Optimizing Query Execution and Real-Time Adaptation

As GraphRAG systems grow in complexity and handle larger datasets, ensuring optimal query execution becomes critical. Real-time adaptation focuses on dynamically optimizing retrieval processes based on the query type, user context, and data availability. This section addresses the challenges of:

  1. Efficient Query Execution: Ensuring minimal latency for real-time applications.
  2. Dynamic Adaptation: Tailoring retrieval strategies dynamically to fit specific query demands.
  3. Resource Optimization: Balancing computational resources to handle multiple concurrent queries effectively.

Key Goals

  1. Optimize query execution pipelines to handle high traffic efficiently.
  2. Introduce dynamic adaptation mechanisms to adjust retrieval strategies in real-time.
  3. Leverage advanced indexing and caching to improve performance.

Detailed Implementation

  1. Adaptive Query Execution
    1. Query Categorization: Classify incoming queries into predefined categories, such as fact-based, exploratory, or relationship-centric.
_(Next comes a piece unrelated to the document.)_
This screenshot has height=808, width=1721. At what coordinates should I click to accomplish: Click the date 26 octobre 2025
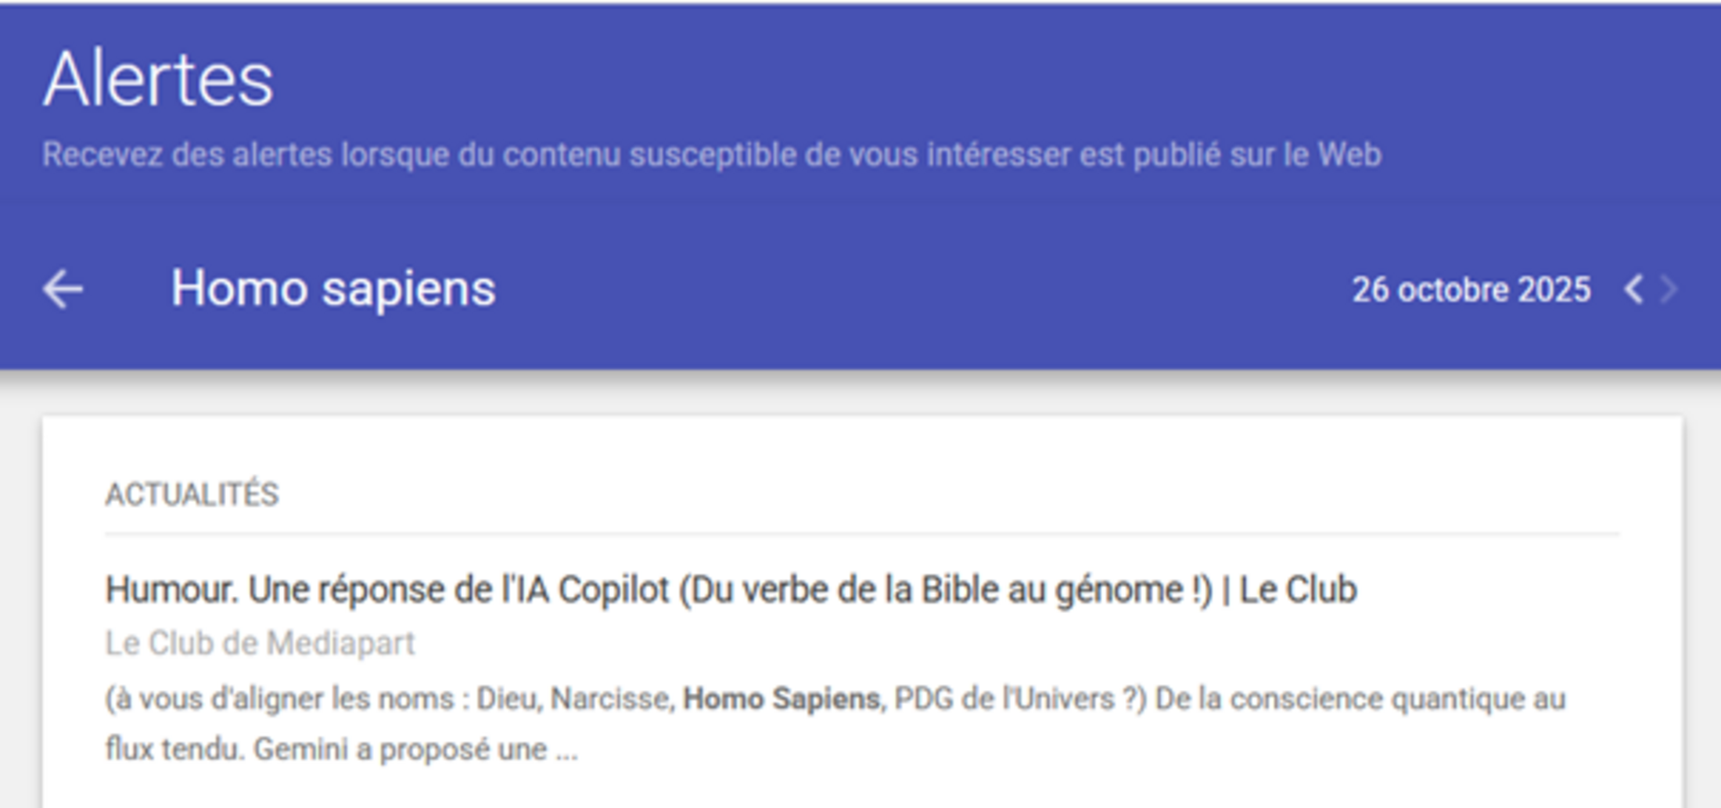point(1471,290)
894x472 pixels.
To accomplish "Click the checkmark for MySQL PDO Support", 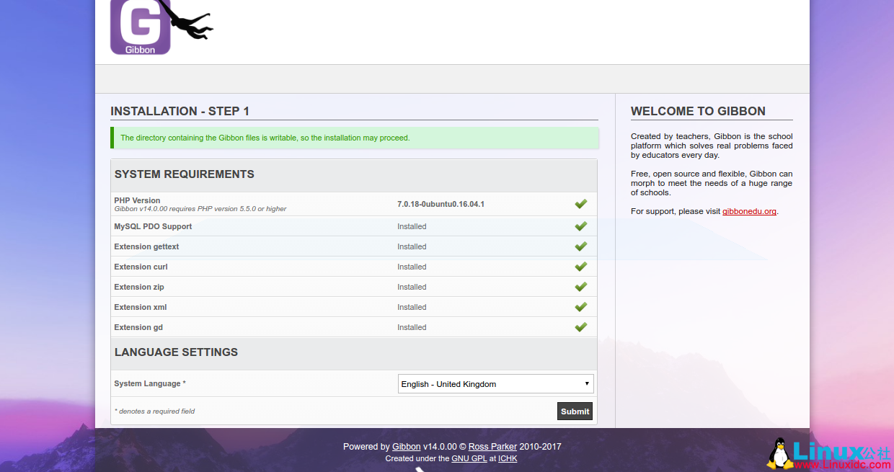I will coord(581,226).
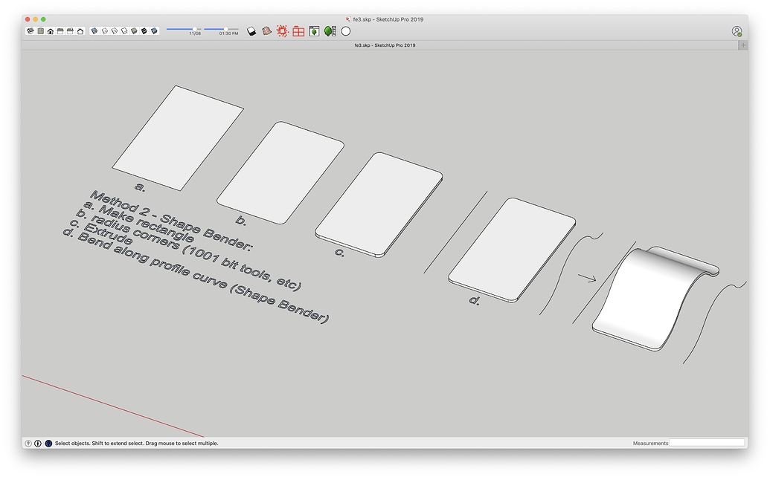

This classification directs the retrieval mechanism.
    2. Dynamic Weight Adjustment: Adjust the weightage between graph-based relevance and semantic similarity based on the query type.
    3. Real-Time Feedback Loop: Incorporate a feedback loop to refine the retrieval process based on user interactions or query-specific outcomes.
  2. Indexing and Caching
    1. Use an index (e.g., Deep Lake's for highly accurate and sub-second similarity searches) for rapid semantic similarity search.
    2. Cache frequently accessed nodes and subgraphs for recurring queries to reduce computation overhead.
  3. Scalability Enhancements
    1. Implement asynchronous processing for handling multiple queries simultaneously.
    2. Utilize graph partitioning to parallelize traversal processes across subgraphs.
  4. Query Optimization Techniques
    1. Top-k Approximation: Retrieve only the top-k most relevant results rather than traversing the entire graph.
    2. Relationship Filtering: Focus on specific types of edges or paths based on query intent.
    3. Batch Processing: Aggregate multiple similar queries and execute them together to save computational resources.

Outcome

  1. Performance Boost: Optimized execution reduces latency, enabling real-time responsiveness for end-users.
  2. Dynamic Flexibility: Adaptive mechanisms ensure tailored retrieval strategies for diverse query types.
  3. Resource Efficiency: Advanced indexing, caching, and parallelization reduce resource utilization while maintaining accuracy.
  4. Enhanced Scalability: Handle large datasets and high query volumes without significant performance degradation.

This final step ensures that the GraphRAG system remains robust, responsive, and adaptable, completing the pipeline with a focus on user experience and scalability.